**作業の指示:** 会長メッセージによると、日仏医学会の第二代会長を務めたのは誰ですか。

会長メッセージ
令和5年7月22日の総会にて日仏医学会会長に選出されました安西尚彦です。2018年10月のフランス大使館で開催されたABSCIF 50周年記念式典でお会いした新谷英滋先生にご紹介を頂き、日仏医学会に入会させて頂きましたのが2019年1月という新参者にも関わらず、私の所属である千葉大学医学部薬理学教室の第3代教授でありました小林龍男先生が日仏医学会の第二代会長をお務めであったご縁(私は第6代薬理学教授)を重視して頂き、1949年設立という歴史ある日仏医学会の会長に選んで頂きましたこと、身に余る光栄であると感じますとともに、身の引き締まる思いがございます。

(保存データの項目)
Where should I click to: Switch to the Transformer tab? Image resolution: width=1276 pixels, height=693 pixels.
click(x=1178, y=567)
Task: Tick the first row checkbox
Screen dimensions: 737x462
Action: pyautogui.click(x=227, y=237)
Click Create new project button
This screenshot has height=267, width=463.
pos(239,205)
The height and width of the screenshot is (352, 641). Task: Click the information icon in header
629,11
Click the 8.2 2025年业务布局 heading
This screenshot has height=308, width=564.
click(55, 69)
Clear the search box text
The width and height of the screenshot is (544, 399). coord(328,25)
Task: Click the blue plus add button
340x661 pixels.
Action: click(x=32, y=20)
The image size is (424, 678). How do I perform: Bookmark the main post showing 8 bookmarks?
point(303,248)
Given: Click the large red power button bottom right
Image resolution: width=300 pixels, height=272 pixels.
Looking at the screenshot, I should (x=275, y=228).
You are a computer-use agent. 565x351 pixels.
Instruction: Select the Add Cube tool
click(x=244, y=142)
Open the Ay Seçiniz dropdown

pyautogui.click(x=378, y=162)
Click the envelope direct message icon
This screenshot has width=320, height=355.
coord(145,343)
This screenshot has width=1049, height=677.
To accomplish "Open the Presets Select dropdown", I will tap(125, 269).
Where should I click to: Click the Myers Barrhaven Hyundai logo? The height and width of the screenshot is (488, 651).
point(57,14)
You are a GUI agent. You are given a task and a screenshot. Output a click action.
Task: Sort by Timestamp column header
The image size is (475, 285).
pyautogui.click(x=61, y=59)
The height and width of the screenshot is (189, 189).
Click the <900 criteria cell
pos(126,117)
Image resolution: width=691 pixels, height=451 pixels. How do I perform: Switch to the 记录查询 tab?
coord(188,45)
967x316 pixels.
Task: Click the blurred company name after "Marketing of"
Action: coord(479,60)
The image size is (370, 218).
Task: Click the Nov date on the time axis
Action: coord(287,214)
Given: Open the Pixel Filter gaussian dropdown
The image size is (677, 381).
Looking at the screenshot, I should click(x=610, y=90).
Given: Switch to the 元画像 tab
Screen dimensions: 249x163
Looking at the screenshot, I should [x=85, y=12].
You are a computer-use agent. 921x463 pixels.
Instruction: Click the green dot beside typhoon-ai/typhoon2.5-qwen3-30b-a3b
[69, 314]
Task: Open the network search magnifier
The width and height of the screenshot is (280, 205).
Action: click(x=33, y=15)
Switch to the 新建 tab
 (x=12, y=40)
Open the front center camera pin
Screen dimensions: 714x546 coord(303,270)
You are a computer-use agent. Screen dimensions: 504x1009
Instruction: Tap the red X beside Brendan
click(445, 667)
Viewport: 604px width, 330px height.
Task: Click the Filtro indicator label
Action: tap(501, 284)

**書いた答え:** 小林龍男先生です。